Jun 16, 2026

Piecing the puzzle of how proteins fit together

A team of researchers say that the current computational methods for predicting how proteins will bind are inadequate. They offer a simpler, and more accurate, way.

(Nanowerk News) How the proteins in our bodies bind together to form protein complexes plays a critical role in numerous cell functions - staving off diseases, for instance, or transporting ions across cell membranes. A better understanding of how they bind could lead to new medicines and possibly the design of new protein complexes.
But there are around 10,000 distinct types of proteins in the human body, and we know only a small fraction of the millions of possible ways for them to bind.
When two distinct proteins (also known as “monomers”) bind together to form what’s known as a “heterodimer,” they typically fit together like puzzle pieces. But not all monomers fit together. As for predicting which monomers will fit each other, that’s the challenge.
“We only have high-resolution structures for a couple thousand proteins, so we have little to no structural information on a large majority of proteins,” said Prof. Corey O’Hern, who led the study (Physical Review E, "Assessment of scoring functions for computational models of protein-protein interfaces"). “So we have tons of proteins in our bodies, but we don't know what complexes they form, what cell functions they carry out, or if they are implicated in disease.”
Because it is too time-intensive and costly to test the potential pairs one-by-one experimentally in a lab, researchers use computer models to predict which ones will bind.
“We need to build computational methodologies to accurately assess whether two proteins bind and where so we can try to understand their function and develop therapeutics,” said O’Hern, professor of mechanical engineering.
The problem, though, is that the computational methods currently in use to assess the accuracy of the models are significantly flawed.
“When the previous literature assesses current methods for scoring computational models, they claim that they're accurate, but when we do rigorous tests, we find that they’re not,” he said.

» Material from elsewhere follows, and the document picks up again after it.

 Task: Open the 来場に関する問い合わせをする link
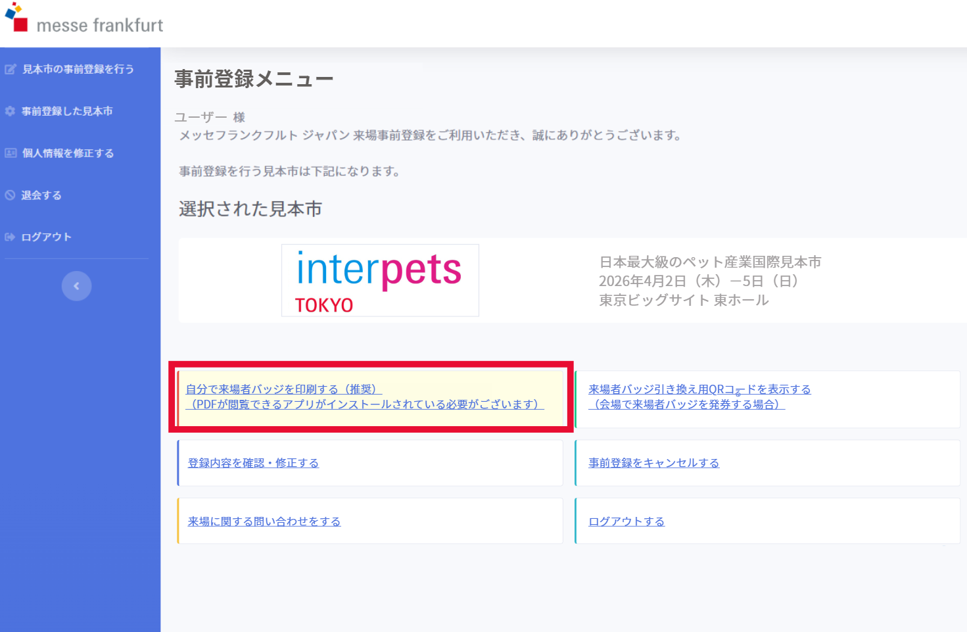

These scoring functions factor in many physical features and can perform well on classification tasks, which categorize the models, but poorly on regression tests that assess the actual quality of the model more accurately.
The researchers developed their own computational scoring function, a simple support-vector regression (SVR) model with only two physical features—the size of the interface between the two monomers and how well-intertwined the proteins are at the interface. They compared its accuracy to seven state-of-the-art scoring functions, which are commonly used in the field. They found that their scoring function did at least as well, and often outperformed the others.
“In the current study, we focused on the simple problem of identifying the binding interface between two rigid protein pairs,” he said. “In the future, we will develop methods for identifying binding pairs when we do not know the bound form of the monomers.”